«Renzi, io ti scrivo e dico: le tasse non le pago più»

Licenziato nel 2011, Michele Liati ora ha aperto una casa editrice: «Sono obiettore fiscale: è illegittimo quello che mi chiede lo Stato»

– «Caro Renzi, ti scrivo. Sono un obiettore fiscale». Michele Liati, da Carnago, sfida lo Stato tassatore. Licenziato nel 2011 dall’azienda per cui lavorava, si è reinventato aprendo una piccola casa editrice, Libreria San Giorgio, che pubblica testi di ispirazione libertaria, due dei quali (uno di Frederic Bastiat, il filosofo che fece diventare repubblicano Ronald Reagan) inviati in omaggio al presidente del consiglio Matteo Renzi, in una lettera-denuncia spedita in concomitanza con le votazioni per il Quirinale.
«Oltre che editore, attualmente sono anche un “obiettore fiscale” – così Michele Liati si presenta al premier – forse qualcuno mi definirebbe addirittura “evasore”, ma il nome è sicuramente improprio, dato che la mia azione è fondata su seri motivi e, come vede, dichiarata, e quindi pubblica. Quali sono questi motivi? Semplice, ritengo illegittima, e quindi infondata, la pretesa dello Stato ad avere soldi da me.
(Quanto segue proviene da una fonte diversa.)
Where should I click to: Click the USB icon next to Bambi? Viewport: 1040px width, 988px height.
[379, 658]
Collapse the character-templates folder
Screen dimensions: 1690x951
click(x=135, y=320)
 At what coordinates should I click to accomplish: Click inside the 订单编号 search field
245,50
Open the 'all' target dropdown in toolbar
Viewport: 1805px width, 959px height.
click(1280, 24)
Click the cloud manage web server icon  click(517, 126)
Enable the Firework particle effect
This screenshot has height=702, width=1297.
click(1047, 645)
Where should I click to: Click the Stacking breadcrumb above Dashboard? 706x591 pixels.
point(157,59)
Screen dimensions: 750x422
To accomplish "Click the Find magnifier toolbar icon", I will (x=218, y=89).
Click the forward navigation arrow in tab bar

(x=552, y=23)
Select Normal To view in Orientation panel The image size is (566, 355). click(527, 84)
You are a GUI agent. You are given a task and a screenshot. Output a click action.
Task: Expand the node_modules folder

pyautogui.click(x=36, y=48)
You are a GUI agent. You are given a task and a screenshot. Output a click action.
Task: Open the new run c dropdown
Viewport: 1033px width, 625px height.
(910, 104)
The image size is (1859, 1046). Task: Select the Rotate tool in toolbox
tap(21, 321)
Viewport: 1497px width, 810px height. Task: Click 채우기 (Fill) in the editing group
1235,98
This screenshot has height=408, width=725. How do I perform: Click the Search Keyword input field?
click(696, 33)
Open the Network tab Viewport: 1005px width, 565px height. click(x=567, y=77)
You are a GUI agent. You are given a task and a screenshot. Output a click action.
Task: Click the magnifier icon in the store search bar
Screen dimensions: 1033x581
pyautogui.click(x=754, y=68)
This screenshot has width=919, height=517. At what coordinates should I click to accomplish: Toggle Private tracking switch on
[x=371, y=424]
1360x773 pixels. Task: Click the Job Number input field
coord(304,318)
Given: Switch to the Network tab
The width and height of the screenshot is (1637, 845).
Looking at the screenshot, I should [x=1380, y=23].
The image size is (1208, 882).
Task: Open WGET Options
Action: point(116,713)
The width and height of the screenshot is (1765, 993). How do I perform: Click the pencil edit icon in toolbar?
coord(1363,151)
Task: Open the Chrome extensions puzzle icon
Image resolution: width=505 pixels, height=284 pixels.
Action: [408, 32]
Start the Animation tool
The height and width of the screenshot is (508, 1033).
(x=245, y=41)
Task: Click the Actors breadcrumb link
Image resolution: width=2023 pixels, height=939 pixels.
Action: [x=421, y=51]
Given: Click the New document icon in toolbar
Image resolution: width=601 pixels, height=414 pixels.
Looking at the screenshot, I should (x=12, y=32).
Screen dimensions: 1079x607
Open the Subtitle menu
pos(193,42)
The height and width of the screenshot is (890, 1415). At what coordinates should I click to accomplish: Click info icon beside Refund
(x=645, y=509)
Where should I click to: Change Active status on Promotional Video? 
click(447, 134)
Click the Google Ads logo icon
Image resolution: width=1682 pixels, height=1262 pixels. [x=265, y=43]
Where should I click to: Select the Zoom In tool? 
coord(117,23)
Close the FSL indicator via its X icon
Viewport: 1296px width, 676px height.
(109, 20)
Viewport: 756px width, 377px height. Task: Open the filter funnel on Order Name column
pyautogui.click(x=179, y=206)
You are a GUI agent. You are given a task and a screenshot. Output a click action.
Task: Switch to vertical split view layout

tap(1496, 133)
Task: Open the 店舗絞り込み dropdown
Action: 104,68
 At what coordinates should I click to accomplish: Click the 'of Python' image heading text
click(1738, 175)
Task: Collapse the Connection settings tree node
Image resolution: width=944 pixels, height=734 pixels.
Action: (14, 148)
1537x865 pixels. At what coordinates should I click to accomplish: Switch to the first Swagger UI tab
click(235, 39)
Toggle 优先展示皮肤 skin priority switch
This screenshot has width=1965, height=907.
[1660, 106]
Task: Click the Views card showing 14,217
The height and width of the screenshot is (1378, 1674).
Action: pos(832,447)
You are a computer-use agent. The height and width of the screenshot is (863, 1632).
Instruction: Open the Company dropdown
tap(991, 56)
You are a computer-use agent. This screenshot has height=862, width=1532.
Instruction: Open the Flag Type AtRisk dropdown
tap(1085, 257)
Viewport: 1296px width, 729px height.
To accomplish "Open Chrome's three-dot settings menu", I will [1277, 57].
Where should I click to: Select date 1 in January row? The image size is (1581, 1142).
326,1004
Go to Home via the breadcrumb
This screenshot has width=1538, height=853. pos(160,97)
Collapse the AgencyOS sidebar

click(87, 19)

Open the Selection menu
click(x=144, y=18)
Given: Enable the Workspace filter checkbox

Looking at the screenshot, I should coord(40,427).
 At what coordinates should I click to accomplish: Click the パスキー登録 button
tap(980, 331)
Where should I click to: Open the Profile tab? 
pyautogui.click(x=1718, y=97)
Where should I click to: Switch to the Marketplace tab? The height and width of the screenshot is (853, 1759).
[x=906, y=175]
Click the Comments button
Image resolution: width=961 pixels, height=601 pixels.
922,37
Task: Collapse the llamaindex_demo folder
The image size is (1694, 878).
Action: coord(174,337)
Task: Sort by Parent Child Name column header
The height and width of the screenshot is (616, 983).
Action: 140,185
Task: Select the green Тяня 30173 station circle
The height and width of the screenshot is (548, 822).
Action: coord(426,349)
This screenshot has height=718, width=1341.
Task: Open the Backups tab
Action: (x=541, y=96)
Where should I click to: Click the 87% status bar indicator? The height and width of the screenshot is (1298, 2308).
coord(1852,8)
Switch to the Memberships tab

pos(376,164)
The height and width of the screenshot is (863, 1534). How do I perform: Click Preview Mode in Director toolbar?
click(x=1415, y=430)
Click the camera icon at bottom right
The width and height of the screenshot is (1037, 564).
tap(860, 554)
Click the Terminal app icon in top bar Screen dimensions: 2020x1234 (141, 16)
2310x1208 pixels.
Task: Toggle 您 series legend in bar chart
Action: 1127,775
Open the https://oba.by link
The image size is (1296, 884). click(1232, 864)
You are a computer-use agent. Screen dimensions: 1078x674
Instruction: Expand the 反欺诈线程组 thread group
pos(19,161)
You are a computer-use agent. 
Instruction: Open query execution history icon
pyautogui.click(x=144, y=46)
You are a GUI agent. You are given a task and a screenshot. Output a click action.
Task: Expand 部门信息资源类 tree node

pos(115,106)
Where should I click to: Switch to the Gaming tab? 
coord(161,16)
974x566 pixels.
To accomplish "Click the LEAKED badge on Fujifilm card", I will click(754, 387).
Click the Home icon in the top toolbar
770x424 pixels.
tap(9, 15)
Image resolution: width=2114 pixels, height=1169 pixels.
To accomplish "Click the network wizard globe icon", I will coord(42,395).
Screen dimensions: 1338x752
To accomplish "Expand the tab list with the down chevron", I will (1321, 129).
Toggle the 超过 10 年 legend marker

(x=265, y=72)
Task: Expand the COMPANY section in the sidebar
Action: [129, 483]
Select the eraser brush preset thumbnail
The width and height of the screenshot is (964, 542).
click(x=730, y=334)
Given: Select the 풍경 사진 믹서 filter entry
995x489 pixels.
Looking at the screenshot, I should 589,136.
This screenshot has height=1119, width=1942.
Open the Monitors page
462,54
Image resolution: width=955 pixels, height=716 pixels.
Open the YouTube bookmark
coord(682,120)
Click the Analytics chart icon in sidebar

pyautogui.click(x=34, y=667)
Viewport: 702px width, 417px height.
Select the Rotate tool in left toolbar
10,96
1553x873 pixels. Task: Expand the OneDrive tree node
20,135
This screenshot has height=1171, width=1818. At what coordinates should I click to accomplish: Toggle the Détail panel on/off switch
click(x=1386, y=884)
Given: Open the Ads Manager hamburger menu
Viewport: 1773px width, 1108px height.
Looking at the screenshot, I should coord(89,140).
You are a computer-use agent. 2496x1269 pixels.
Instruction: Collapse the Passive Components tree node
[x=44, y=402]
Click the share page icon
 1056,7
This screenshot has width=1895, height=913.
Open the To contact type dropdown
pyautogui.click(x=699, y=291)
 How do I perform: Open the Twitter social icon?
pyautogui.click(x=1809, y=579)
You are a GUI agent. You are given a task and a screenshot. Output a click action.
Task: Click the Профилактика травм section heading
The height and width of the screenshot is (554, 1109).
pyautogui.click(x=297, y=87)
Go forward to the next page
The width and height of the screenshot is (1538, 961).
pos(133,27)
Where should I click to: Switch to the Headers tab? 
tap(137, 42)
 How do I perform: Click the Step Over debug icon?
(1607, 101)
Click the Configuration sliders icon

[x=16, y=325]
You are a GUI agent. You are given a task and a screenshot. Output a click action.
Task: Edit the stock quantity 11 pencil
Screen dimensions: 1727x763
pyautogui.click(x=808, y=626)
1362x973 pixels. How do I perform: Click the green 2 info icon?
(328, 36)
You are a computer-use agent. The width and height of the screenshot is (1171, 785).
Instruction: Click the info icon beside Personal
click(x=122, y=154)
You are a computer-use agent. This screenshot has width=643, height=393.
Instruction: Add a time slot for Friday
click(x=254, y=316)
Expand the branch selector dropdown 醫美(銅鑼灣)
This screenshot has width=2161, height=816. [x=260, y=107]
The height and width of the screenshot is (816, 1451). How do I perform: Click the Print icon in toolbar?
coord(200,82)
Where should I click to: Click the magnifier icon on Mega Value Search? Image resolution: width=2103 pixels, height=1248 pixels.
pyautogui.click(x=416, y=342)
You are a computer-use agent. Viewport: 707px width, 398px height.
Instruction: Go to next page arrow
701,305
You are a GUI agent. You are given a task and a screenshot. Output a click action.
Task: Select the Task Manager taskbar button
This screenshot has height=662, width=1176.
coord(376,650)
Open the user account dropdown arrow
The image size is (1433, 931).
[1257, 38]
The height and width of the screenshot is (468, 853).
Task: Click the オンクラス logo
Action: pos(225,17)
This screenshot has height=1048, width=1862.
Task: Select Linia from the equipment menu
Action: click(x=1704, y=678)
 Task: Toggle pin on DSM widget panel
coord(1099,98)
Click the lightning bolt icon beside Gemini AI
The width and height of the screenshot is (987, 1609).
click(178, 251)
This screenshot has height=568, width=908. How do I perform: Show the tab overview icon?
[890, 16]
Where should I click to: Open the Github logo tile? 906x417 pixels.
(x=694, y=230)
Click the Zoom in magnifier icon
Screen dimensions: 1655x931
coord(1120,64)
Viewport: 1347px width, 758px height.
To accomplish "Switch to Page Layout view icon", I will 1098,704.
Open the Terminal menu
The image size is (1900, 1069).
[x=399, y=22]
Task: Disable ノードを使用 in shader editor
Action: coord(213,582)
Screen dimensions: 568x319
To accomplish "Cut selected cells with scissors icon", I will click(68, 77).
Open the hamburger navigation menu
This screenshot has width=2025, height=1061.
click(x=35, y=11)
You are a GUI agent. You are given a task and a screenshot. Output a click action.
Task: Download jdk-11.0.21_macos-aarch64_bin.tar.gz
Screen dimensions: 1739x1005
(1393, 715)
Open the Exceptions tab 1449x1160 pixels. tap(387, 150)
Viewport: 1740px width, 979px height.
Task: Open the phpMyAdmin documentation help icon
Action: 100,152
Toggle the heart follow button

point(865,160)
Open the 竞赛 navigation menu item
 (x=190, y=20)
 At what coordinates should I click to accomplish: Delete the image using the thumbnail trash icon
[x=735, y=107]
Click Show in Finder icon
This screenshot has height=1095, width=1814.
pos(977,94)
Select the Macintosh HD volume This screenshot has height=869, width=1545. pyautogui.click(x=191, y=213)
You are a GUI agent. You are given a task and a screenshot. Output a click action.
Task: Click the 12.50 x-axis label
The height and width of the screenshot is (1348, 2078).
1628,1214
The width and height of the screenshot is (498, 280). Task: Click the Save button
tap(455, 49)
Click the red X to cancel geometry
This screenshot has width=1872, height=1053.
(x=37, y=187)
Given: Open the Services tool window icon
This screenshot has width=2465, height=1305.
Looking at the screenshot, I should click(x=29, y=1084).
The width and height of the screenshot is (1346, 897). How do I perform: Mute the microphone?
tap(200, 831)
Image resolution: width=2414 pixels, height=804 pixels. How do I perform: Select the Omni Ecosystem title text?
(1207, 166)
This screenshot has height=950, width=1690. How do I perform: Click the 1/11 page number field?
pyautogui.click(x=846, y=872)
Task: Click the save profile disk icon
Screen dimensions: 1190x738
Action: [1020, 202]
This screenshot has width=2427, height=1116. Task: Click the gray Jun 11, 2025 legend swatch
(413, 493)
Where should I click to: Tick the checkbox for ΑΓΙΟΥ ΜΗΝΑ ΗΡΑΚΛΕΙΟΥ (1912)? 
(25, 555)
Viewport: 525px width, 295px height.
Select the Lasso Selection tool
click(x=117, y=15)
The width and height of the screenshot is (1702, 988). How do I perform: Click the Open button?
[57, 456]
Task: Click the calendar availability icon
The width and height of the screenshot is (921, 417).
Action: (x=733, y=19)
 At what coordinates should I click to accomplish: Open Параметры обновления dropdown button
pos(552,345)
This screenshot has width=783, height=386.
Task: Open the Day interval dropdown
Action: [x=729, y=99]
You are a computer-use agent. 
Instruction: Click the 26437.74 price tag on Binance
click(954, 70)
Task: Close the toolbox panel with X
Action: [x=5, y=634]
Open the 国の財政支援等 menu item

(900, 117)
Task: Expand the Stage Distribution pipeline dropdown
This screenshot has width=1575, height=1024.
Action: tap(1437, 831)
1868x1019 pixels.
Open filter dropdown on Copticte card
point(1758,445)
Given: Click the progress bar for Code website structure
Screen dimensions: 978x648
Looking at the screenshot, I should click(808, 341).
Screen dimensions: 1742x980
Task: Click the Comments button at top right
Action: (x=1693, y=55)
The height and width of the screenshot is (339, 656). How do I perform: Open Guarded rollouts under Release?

Da qualche anno non verso un centesimo di quanto mi si chiede».

Un’obiezione, ammette Liati, che «per ora si limita solo a qualche tributo locale, non potendo invece “evadere” le imposte indirette. Per quanto riguarda invece gli altri tipi di contribuzione, imposte dirette e contributi, devo invece ringraziare proprio lo Stato e i sindacati che, avendo contribuito ad azzerare il mio reddito hanno anche azzerato la mia capacità contributiva».
Le ragioni sono di principio: «Se i beni, i diritti, e le stesse vite dei cittadini sono continuamente calpestate dallo stato, non vi è alcuna differenza con un’associazione a delinquere – spiega Liati – per impedire che questo accada devono sussistere alcune condizioni, di tutela dei diritti e delle libertà dei cittadini».

«Le azioni dello Stato devono essere “legittimate” dalla legge, le leggi dovrebbero essere conformi ai principi costituzionali, i principi costituzionali devono essere fondati sul rispetto dei diritti fondamentali e naturali dei cittadini. E lo Stato italiano non le ha quasi mai rispettate».
Lo dimostra la vicenda stessa del piccolo imprenditore di Carnago: «Fino al 2011 – fa sapere a Renzi – lavoravo per una azienda, con un contratto a tempo indeterminato. Un posto fisso,

quello che molti considerano intoccabile».
«Eppure l’ho perso, sono stato licenziato, per motivi politici e antisindacali, violando norme contrattuali, regole sindacali e leggi dello stato, e proprio grazie ai sindacati e allo stato. La mia colpa? Aver cercato di competere con sindacati che, a mio giudizio, non potevano rappresentare i miei interessi».
Per protestare contro l’ingiustizia subita, nel 2011, Michele scrive «alle cosiddette istituzioni», e accompagna le sue lamentele «con una forma di protesta del tutto pacifica, correndo da Milano a Roma». Come un Forrest Gump nostrano. «Risultato? Non ho avuto alcuna risposta – spiega Michele Liati – persino la Presidenza della Repubblica, che dovrebbe essere il garante della Costituzione, e quindi della legalità e dei diritti dei cittadini, se n’è lavata le mani».
Ecco perché, per «opporsi al dilagare dell’ingiustizia», Michele proseguirà con la sua obiezione fiscale.
«Non è assoluta, contro la contribuzione in generale – precisa Liati – riconosco come legittima una contribuzione chiesta da uno stato legittimo, secondo le condizioni descritte. Quindi, i soldi che per ora trattengo, non li veda come una evasione fiscale, li consideri piuttosto una cauzione».